▶ **Extract to read**
Queue Reconstruction by Height

LeetCode Problem #406 (Medium)

Problem Statement

Suppose you have a random list of people standing in a queue. Each person is described by a pair of integers (h, k), where h is the height of the person and k is the number of people in front of this person who have a height greater than or equal to h. Write an algorithm to reconstruct the queue.

Note:

The number of people is less than 1,100.

Testcase

Input:
[[7,0], [4,4], [7,1], [5,0], [6,1], [5,2]]
Output:    
[[5,0], [7,0], [5,2], [6,1], [4,4], [7,1]]

Problem Explanation

In this problem, we are given a two-dimensional vector containing pairs of integers which describe two attributes of a person standing in a queue—height (h) and number of people standing in front of them who are taller than them (k).

Example:

Consider the queue: [[7,0], [4,4], [7,1], [5,0], [6,1], [5,2]]

Person 1: Height = 7, 0 taller people in front
Person 2: Height = 4, 4 taller people in front
Person 3: Height = 7, 1 taller person in front
Person 4: Height = 5, 0 taller people in front
Person 5: Height = 6, 1 taller person in front
Person 6: Height = 5, 2 taller people in front

Prerequisite Knowledge

Insertion Sort

This is an in-place comparison-based sorting algorithm where a sorted sub-list is maintained and every consecutive element which is compared must find its appropriate position within the sorted sub-list. In effect, it is as though each element "inserts" itself in the correct position during every iteration.

▶ **Given material**
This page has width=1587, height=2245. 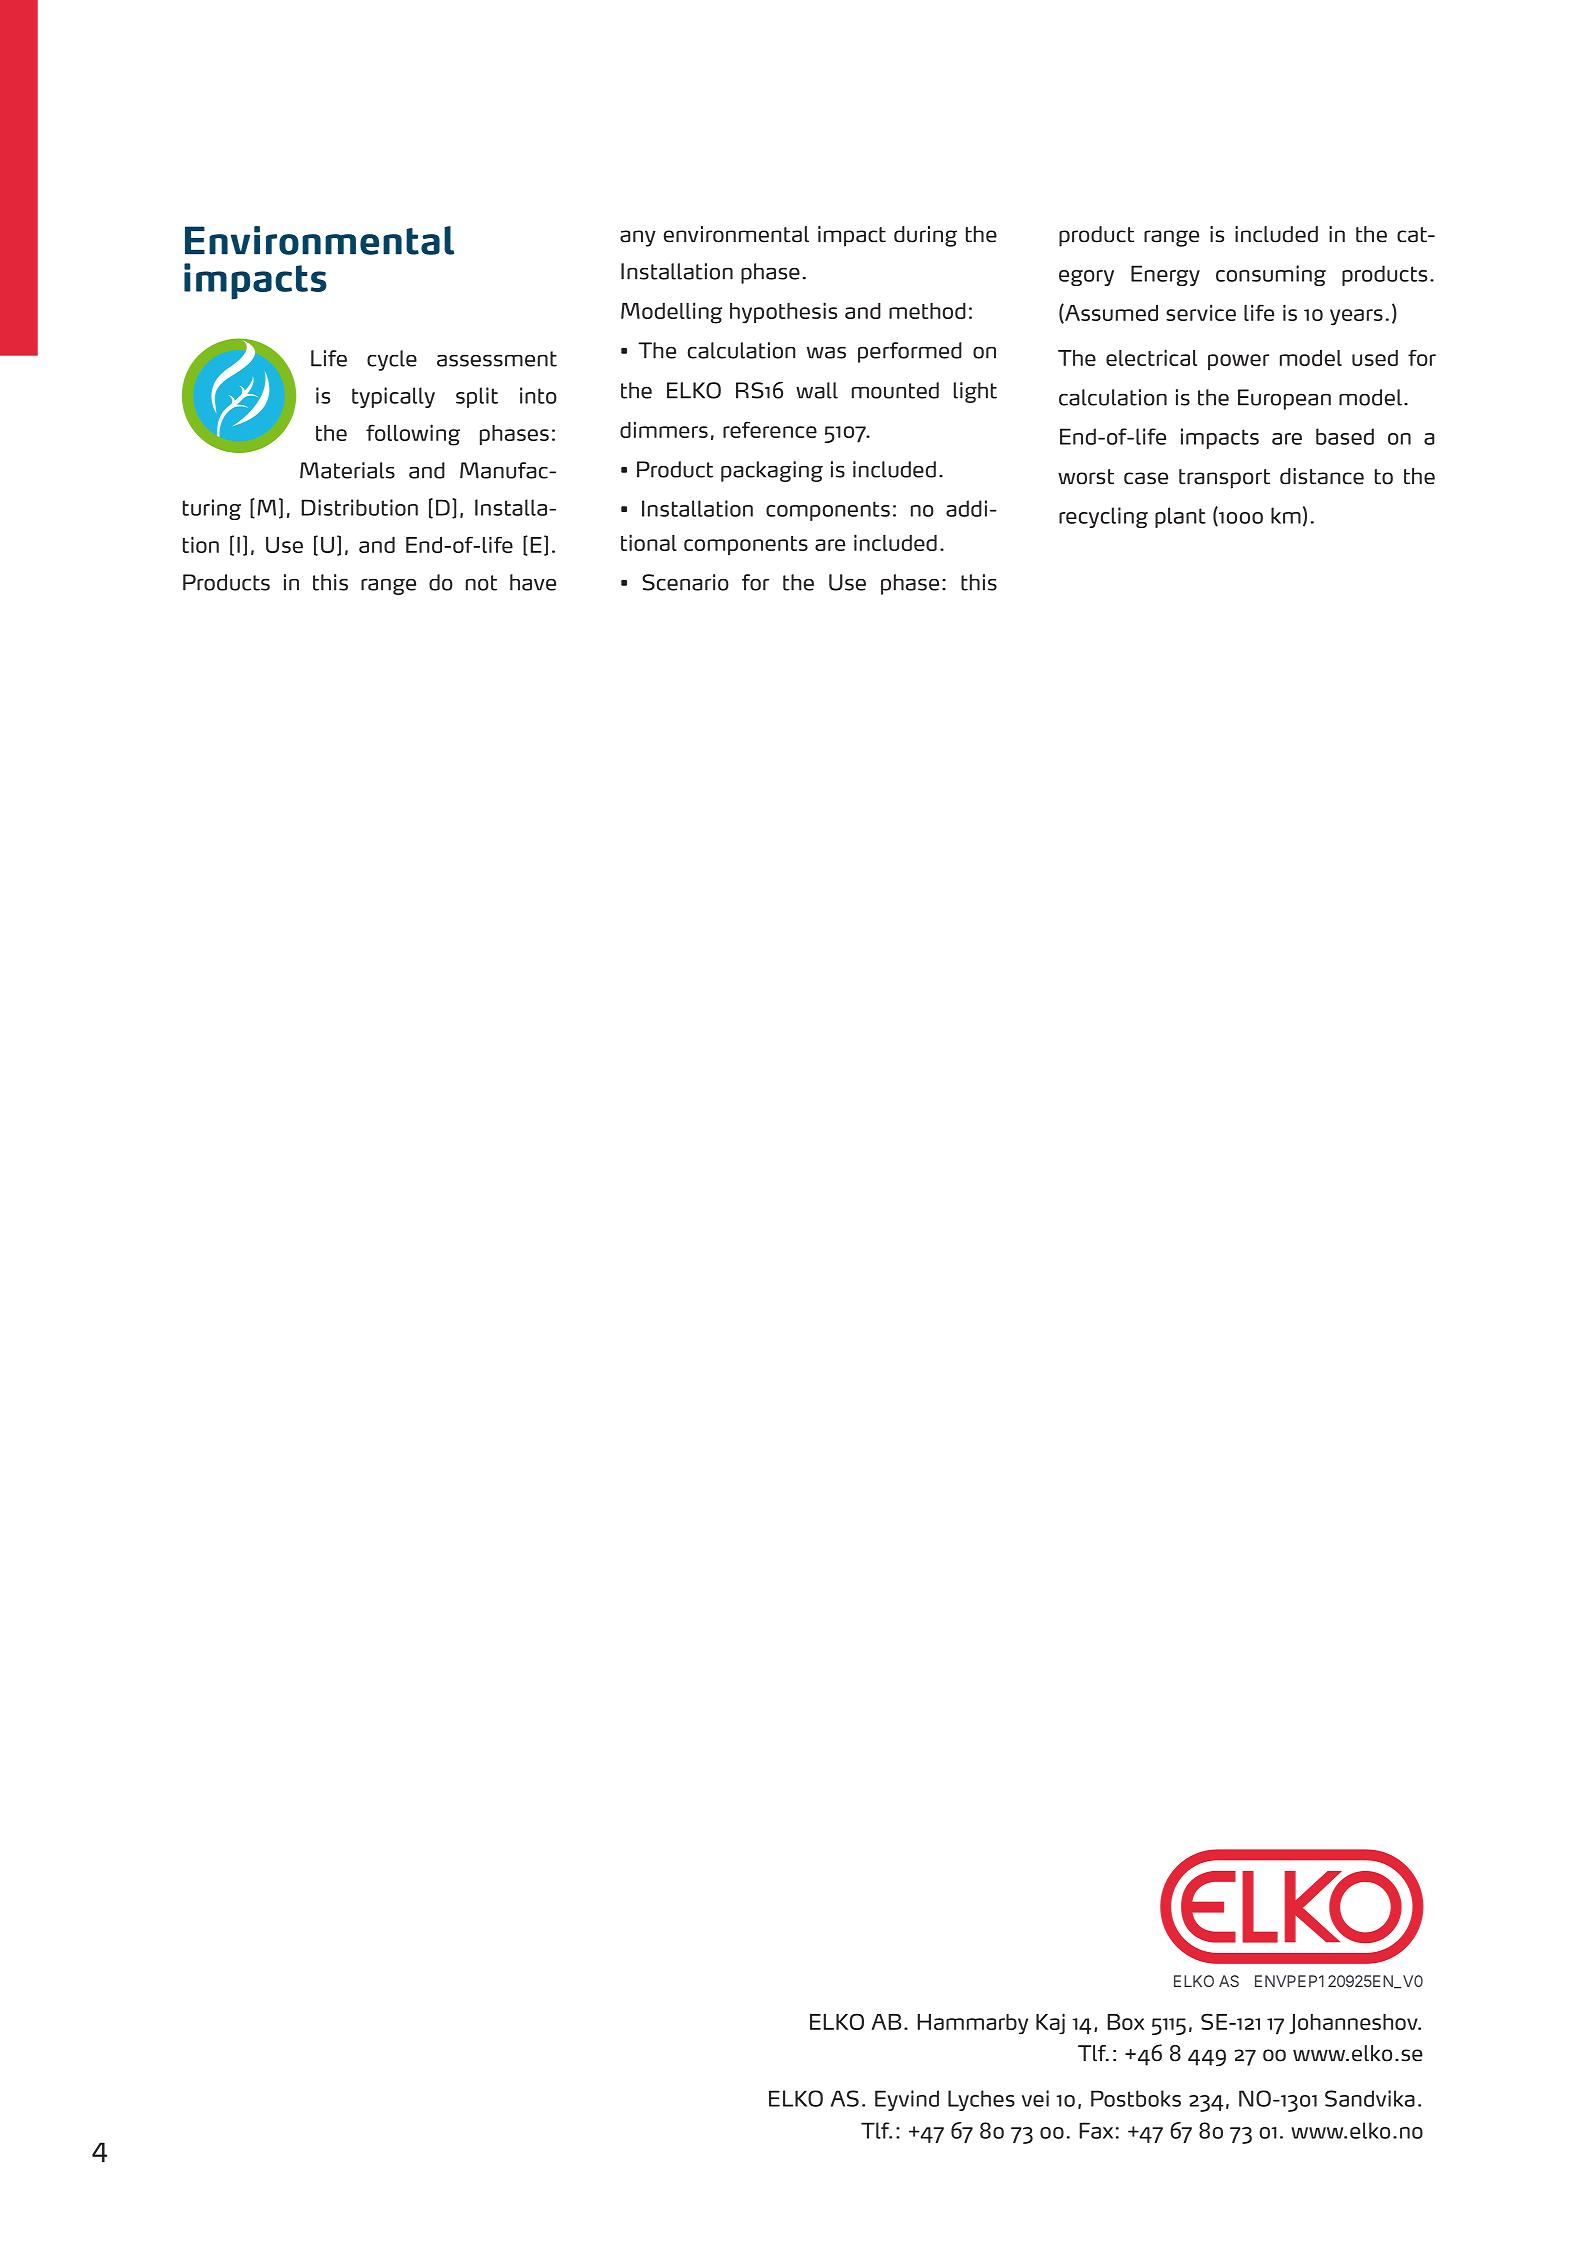 What do you see at coordinates (497, 359) in the page?
I see `assessment` at bounding box center [497, 359].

▶ **What to work on**
1. List every pair of integers shown as the Input in the testcase of the queue reconstruction text.
2. Write out the passage of the queue reconstruction text that begins at the words "Problem Statement" and stops after "reconstruct the queue.".
The material above comes from a different source than the queue reconstruction text.

▶ **Solution set**
1. [7,0], [4,4], [7,1], [5,0], [6,1], [5,2]

2.
Problem Statement

Suppose you have a random list of people standing in a queue. Each person is described by a pair of integers (h, k), where h is the height of the person and k is the number of people in front of this person who have a height greater than or equal to h. Write an algorithm to reconstruct the queue.